Émile Male, também referendado anteriormente, registrou a tendência de popularização dos dramas litúrgicos medievais sobre os Magos: “(...) ganhavam o gosto popular e no século XIV o drama dos Magos não se representava somente nas igrejas, mas também em pleno ar livre”. Ele a ilustra, relatando o cortejo dos Reis Magos, dos dominicanos em Milão, em 1336. Esta milenar tradição voltou a ser representada em 1962, após longa interrupção.
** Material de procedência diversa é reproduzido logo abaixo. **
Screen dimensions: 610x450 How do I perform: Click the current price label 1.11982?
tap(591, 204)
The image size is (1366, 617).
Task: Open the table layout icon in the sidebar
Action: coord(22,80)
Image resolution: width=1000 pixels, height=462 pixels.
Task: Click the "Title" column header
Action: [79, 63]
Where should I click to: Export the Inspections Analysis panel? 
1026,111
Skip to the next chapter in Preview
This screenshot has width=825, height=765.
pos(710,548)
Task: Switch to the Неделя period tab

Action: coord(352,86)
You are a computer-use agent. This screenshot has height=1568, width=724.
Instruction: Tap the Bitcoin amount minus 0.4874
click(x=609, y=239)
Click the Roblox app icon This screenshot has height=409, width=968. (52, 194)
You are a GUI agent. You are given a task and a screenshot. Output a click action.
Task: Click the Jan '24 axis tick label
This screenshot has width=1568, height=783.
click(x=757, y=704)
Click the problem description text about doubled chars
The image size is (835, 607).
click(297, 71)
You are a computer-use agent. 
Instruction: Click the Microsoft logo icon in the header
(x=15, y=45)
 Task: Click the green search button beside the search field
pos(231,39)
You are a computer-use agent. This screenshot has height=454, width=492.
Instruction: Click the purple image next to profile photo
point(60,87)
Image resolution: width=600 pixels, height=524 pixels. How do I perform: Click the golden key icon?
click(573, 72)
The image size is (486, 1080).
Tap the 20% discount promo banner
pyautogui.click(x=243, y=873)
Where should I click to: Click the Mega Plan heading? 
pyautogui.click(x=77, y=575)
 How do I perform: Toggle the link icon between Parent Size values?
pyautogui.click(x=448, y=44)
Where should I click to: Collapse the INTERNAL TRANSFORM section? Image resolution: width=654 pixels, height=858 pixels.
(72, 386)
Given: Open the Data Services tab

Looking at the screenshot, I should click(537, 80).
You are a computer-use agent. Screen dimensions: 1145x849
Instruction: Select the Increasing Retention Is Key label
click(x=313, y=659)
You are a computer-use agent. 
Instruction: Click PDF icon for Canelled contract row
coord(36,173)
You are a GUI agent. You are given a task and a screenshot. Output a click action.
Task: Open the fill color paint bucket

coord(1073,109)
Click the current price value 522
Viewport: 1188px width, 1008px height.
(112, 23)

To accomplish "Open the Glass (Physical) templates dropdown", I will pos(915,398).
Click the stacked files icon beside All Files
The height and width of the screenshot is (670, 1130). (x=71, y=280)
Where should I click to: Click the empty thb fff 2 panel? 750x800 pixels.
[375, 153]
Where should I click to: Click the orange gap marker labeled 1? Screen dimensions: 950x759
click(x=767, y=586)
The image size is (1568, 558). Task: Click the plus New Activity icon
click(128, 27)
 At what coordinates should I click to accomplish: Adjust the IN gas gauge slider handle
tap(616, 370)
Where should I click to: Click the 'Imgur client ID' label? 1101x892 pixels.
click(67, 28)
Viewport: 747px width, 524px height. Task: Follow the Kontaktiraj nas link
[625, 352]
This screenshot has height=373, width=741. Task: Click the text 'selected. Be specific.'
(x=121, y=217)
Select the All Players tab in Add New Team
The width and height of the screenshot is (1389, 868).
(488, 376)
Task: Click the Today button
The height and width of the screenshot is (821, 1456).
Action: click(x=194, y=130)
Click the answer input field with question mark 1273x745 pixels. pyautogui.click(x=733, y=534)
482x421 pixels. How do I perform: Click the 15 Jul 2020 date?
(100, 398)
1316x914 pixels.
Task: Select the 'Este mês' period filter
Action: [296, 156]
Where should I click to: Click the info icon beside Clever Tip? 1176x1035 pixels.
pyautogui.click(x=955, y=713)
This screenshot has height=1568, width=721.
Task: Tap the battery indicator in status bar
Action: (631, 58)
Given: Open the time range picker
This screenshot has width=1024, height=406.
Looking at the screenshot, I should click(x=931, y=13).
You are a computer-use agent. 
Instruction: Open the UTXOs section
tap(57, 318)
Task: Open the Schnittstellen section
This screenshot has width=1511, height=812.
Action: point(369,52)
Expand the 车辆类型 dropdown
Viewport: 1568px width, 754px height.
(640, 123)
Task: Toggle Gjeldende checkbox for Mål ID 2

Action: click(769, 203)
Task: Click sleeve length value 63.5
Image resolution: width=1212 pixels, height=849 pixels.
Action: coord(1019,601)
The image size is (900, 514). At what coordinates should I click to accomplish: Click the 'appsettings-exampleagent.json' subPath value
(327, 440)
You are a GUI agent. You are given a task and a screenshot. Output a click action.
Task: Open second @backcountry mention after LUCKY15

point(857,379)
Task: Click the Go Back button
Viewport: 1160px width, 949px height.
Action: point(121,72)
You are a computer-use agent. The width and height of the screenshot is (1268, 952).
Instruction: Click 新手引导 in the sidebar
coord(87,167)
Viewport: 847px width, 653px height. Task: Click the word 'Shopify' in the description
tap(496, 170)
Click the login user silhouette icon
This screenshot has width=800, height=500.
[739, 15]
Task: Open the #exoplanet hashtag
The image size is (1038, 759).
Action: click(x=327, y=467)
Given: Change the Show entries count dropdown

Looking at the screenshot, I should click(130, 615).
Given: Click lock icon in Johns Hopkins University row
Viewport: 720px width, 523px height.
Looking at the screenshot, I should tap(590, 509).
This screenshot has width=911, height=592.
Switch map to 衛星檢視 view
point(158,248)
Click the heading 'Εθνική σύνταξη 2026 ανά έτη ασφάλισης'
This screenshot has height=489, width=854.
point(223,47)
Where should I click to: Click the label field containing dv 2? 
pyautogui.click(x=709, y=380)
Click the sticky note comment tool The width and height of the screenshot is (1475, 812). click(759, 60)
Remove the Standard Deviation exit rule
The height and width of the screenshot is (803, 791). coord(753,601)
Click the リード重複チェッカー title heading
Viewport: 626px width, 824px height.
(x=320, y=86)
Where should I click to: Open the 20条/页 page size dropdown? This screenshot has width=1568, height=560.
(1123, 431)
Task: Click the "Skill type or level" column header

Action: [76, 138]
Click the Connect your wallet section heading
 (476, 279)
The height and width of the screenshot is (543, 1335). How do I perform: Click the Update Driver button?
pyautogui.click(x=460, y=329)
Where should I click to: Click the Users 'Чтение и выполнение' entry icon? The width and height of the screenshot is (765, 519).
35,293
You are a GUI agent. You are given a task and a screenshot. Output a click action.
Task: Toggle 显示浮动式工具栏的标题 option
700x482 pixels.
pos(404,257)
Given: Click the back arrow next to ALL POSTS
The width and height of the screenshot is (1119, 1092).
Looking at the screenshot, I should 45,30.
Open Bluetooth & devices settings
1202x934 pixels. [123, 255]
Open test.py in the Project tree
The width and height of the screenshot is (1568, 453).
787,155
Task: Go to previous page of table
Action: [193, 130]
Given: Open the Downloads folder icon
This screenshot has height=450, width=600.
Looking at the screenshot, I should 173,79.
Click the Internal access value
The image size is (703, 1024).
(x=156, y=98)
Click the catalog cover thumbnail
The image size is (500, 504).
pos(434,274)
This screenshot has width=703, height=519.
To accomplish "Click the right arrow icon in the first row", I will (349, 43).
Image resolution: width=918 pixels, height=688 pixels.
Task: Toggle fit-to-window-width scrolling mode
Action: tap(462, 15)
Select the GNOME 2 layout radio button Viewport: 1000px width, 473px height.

Cidades europeias realizam cortejos similares: Florença, Sevilha e Coimbra, dentre outras. No tocante a Portugal, Luiz Francisco Rabelo na “Breve Historia do Teatro Português alude a não aceitar que: “ as manifestações místicas de Idade Média, religiosas ou profanas não houvessem chegado ao extremo ocidental da Península Ibérica”.Mais adiante, conclui:” As Ordens Religiosas que se instalaram em Portugal, certamente trouxeram consigo os mistérios”.

Assim, ordens religiosas na Espanha e em Portugal incorporaram os dramas litúrgicos dos outros países europeus para ensino e propagação da doutrina cristã. Na quadra natalina, grupos peditórios iam de casa em casa, pelas aldeias e freguesias: na Espanha, o costume dos “Villancicos” e, em Portugal, os “Cantares de Janeiras e Reis.”

As tradições populares ibéricas, como dramatizações ou grupos peditórios, foram transplantadas para o Brasil. Os jesuítas que aqui aportaram com o primeiro Governador Geral Tomé de Sousa, em 1549, utilizavam essas tradições sob forma de canto, dança e encenação, na catequese e no ensino a indígenas e colonos portugueses – reinóis. Anchieta, o precursor das letras brasileiras, formado na escola de Gil Vicente, compôs (a pedido do Padre Manuel da Nóbrega), ensaiou e representou sua peça Pregação Universal, reintitulada Na Festa de Natal, na igreja dos Jesuítas em São Paulo de Piratininga (atual cidade de São Paulo), no Natal de 1561, no Ano Novo e Dia de Reis de 1562. Nesse Auto, insere-se ato com a presença dos Reis Magos.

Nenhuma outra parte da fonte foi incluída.